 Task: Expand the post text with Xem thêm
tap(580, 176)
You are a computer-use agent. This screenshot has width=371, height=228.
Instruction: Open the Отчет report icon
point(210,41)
·····
Rewrite all of the lines above, swapping "report icon" for "report button" and leaving everything else unchanged.

 Task: Expand the post text with Xem thêm
tap(580, 176)
You are a computer-use agent. This screenshot has width=371, height=228.
Instruction: Open the Отчет report button
point(210,41)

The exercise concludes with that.